## Text segment
Title 18Crimes and Criminal ProcedureRelease 119-73

§2071 Concealment, removal, or mutilation generally

Title 18 › Part PART I— - CRIMES › Chapter CHAPTER 101— - RECORDS AND REPORTS › § 2071

Last updated Apr 6, 2026|Official source

Summary

Makes it a crime to purposely and illegally hide, take away, damage, erase, or destroy records or similar items that are filed with federal courts, public offices, or federal officers, or to try to do those things. The punishment can be a fine, up to 3 years in prison, or both. If a person who has custody of those records does this on purpose, they face the same fine and up to 3 years in prison, and they will lose their office and be barred from holding any U.S. office. "Office" does not include a retired U.S. Armed Forces officer's position.

## Written exercise 1
Duplicate the statute text word for word, from start to finish.
The statute text and the records have no connection to each other.

## Data provided
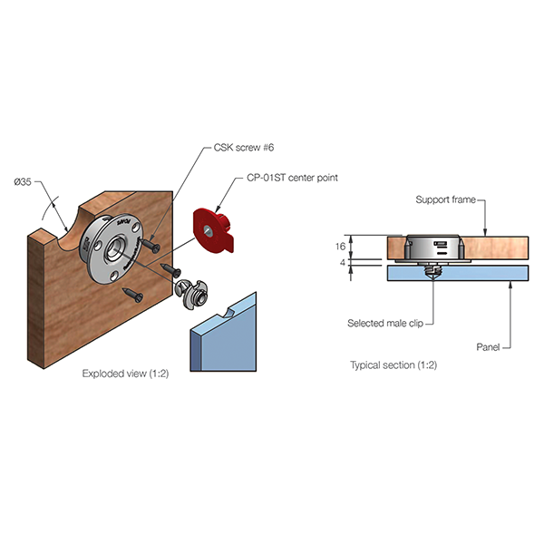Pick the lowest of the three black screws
[133, 294]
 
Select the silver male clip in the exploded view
[191, 290]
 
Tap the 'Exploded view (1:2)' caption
[125, 373]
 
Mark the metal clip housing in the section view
[433, 248]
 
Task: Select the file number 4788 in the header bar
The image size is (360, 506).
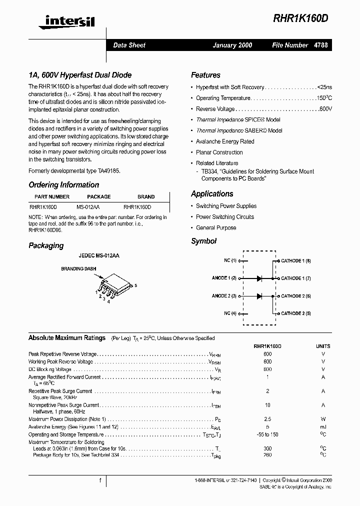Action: tap(321, 45)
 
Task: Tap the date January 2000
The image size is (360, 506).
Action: tap(232, 45)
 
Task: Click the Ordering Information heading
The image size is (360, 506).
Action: tap(64, 185)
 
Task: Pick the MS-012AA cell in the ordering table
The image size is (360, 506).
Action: tap(88, 206)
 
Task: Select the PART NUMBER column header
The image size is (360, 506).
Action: tap(52, 197)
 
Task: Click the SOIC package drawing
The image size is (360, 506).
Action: tap(113, 287)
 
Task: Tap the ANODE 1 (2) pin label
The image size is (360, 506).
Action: tap(224, 278)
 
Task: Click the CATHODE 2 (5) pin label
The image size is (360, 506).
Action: tap(296, 314)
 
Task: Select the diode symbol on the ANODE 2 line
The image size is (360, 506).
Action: tap(260, 296)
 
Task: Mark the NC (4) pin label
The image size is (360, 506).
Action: tap(230, 314)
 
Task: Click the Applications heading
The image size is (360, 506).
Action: tap(212, 194)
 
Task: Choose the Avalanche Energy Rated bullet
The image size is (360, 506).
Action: tap(225, 142)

## Written exercise 2
Please give everything in the records from the line containing "Select the silver" down to the last record line as a Markdown table with the columns Row and Record line. Number each row, skip blank lines, and leave the pictures out.

## Correct result 1
Title 18Crimes and Criminal ProcedureRelease 119-73

§2071 Concealment, removal, or mutilation generally

Title 18 › Part PART I— - CRIMES › Chapter CHAPTER 101— - RECORDS AND REPORTS › § 2071

Last updated Apr 6, 2026|Official source

Summary

Makes it a crime to purposely and illegally hide, take away, damage, erase, or destroy records or similar items that are filed with federal courts, public offices, or federal officers, or to try to do those things. The punishment can be a fine, up to 3 years in prison, or both. If a person who has custody of those records does this on purpose, they face the same fine and up to 3 years in prison, and they will lose their office and be barred from holding any U.S. office. "Office" does not include a retired U.S. Armed Forces officer's position.

## Correct result 2
| Row | Record line |
|---|---|
| 1 | Select the silver male clip in the exploded view |
| 2 | [191, 290] |
| 3 | Tap the 'Exploded view (1:2)' caption |
| 4 | [125, 373] |
| 5 | Mark the metal clip housing in the section view |
| 6 | [433, 248] |
| 7 | Task: Select the file number 4788 in the header bar |
| 8 | The image size is (360, 506). |
| 9 | Action: tap(321, 45) |
| 10 | Task: Tap the date January 2000 |
| 11 | The image size is (360, 506). |
| 12 | Action: tap(232, 45) |
| 13 | Task: Click the Ordering Information heading |
| 14 | The image size is (360, 506). |
| 15 | Action: tap(64, 185) |
| 16 | Task: Pick the MS-012AA cell in the ordering table |
| 17 | The image size is (360, 506). |
| 18 | Action: tap(88, 206) |
| 19 | Task: Select the PART NUMBER column header |
| 20 | The image size is (360, 506). |
| 21 | Action: tap(52, 197) |
| 22 | Task: Click the SOIC package drawing |
| 23 | The image size is (360, 506). |
| 24 | Action: tap(113, 287) |
| 25 | Task: Tap the ANODE 1 (2) pin label |
| 26 | The image size is (360, 506). |
| 27 | Action: tap(224, 278) |
| 28 | Task: Click the CATHODE 2 (5) pin label |
| 29 | The image size is (360, 506). |
| 30 | Action: tap(296, 314) |
| 31 | Task: Select the diode symbol on the ANODE 2 line |
| 32 | The image size is (360, 506). |
| 33 | Action: tap(260, 296) |
| 34 | Task: Mark the NC (4) pin label |
| 35 | The image size is (360, 506). |
| 36 | Action: tap(230, 314) |
| 37 | Task: Click the Applications heading |
| 38 | The image size is (360, 506). |
| 39 | Action: tap(212, 194) |
| 40 | Task: Choose the Avalanche Energy Rated bullet |
| 41 | The image size is (360, 506). |
| 42 | Action: tap(225, 142) |